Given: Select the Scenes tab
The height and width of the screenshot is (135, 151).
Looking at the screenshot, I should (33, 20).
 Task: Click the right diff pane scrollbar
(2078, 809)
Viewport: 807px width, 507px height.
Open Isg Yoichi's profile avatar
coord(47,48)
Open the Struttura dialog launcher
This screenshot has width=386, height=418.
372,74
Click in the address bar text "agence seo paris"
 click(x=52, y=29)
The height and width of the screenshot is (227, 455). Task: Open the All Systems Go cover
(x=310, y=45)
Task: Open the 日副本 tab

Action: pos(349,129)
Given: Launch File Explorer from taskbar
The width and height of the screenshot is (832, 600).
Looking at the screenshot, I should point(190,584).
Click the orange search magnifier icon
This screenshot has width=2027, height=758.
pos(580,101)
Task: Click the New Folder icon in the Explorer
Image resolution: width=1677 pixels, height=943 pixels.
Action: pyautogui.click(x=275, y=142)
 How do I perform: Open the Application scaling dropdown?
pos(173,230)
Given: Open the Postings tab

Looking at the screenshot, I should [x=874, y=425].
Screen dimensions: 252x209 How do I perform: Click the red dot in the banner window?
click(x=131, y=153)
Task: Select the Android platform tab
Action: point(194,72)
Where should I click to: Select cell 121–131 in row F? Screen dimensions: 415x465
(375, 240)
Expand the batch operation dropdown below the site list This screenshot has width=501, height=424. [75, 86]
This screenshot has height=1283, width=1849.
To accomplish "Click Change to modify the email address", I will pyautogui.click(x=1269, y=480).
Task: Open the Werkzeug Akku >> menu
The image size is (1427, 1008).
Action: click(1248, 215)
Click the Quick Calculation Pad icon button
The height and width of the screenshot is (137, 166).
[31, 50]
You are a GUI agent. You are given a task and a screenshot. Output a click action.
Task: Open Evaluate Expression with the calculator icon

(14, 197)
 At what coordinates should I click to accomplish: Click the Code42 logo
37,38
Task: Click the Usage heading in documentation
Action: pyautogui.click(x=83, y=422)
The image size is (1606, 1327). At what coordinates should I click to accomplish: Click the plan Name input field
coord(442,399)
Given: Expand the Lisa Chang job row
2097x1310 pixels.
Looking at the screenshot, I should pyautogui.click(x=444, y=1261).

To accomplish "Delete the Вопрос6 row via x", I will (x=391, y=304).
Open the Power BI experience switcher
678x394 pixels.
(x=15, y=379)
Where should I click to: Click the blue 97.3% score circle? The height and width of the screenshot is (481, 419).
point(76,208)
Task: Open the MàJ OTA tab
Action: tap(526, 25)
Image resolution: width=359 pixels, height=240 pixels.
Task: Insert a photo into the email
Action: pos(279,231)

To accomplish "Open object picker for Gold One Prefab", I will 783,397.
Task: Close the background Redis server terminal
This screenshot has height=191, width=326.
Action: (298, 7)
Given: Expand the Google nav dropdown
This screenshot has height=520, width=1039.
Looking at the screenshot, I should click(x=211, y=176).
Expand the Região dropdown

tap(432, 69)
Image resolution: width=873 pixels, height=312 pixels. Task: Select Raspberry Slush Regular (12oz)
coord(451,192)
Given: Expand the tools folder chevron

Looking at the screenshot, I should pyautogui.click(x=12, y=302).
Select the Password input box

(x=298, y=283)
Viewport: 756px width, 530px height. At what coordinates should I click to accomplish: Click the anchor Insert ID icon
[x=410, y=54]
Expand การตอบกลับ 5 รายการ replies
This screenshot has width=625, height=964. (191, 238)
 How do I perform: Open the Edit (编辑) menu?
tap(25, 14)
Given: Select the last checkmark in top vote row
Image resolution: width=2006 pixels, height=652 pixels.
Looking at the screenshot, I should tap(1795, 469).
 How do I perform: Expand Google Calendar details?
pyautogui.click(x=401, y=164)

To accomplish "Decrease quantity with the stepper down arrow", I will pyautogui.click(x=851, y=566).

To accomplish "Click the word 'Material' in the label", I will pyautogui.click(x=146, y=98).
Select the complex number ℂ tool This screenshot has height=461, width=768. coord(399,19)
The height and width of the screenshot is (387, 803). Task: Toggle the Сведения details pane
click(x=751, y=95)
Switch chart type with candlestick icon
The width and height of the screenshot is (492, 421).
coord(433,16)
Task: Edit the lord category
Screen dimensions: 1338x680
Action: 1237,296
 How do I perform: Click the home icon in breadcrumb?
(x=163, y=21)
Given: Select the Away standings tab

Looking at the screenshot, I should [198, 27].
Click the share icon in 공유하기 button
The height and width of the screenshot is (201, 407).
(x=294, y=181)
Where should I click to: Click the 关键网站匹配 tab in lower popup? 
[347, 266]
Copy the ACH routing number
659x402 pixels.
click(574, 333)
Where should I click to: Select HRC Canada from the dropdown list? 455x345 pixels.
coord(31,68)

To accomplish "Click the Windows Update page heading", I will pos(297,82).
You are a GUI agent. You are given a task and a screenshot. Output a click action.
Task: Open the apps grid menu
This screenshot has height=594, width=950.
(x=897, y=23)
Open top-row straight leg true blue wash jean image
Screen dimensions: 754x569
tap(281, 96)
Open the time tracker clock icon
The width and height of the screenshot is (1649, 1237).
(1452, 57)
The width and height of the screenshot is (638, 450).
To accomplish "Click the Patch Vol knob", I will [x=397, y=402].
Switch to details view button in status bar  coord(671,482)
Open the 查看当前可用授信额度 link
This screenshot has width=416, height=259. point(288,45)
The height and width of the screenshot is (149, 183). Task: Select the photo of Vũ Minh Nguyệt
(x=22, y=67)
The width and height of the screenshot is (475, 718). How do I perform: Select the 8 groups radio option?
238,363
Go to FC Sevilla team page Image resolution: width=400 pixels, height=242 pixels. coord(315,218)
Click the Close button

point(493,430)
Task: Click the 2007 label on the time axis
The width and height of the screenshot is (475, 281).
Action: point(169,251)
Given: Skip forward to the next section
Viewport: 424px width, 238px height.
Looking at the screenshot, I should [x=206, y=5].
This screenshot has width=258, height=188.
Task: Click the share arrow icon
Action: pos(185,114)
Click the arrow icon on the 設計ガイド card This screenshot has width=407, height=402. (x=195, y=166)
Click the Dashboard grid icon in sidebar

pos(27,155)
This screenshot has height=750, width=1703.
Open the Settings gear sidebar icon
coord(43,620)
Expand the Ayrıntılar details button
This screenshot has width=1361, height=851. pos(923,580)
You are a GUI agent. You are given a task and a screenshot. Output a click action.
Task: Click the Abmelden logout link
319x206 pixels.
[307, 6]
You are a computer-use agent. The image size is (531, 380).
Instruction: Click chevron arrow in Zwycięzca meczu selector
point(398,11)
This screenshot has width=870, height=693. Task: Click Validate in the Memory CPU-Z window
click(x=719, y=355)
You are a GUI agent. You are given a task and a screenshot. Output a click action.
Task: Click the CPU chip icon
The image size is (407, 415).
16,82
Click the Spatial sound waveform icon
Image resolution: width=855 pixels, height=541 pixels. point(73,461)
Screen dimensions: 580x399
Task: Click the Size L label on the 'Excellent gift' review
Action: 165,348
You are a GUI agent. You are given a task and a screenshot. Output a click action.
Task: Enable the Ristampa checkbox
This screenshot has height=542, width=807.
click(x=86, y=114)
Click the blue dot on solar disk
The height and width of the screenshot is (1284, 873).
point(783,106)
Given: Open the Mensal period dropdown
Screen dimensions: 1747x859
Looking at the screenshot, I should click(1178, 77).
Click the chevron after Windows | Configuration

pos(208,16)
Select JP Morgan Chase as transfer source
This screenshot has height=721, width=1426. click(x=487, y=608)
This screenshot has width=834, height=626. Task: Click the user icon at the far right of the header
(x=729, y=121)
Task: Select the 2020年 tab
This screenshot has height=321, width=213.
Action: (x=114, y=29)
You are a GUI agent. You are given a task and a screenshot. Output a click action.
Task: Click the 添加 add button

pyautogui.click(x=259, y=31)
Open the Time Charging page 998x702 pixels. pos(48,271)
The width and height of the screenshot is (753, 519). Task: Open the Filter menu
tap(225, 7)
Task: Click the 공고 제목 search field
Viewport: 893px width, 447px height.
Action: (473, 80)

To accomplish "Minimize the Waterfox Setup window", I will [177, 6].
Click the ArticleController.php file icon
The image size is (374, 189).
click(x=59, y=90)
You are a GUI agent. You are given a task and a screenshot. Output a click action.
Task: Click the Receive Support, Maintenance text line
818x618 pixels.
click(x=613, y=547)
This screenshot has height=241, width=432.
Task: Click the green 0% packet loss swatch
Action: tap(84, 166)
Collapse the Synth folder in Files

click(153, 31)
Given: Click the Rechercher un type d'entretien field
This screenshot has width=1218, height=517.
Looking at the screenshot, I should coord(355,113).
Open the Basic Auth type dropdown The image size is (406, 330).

....................

Please quote the lines exactly as they appear, starting with the line containing "The width and height of the screenshot is (638, 450)." and going on through the line containing "(x=22, y=67)".

▶ **THE RESULT**:
The width and height of the screenshot is (638, 450).
To accomplish "Click the Patch Vol knob", I will [x=397, y=402].
Switch to details view button in status bar  coord(671,482)
Open the 查看当前可用授信额度 link
This screenshot has width=416, height=259. point(288,45)
The height and width of the screenshot is (149, 183). Task: Select the photo of Vũ Minh Nguyệt
(x=22, y=67)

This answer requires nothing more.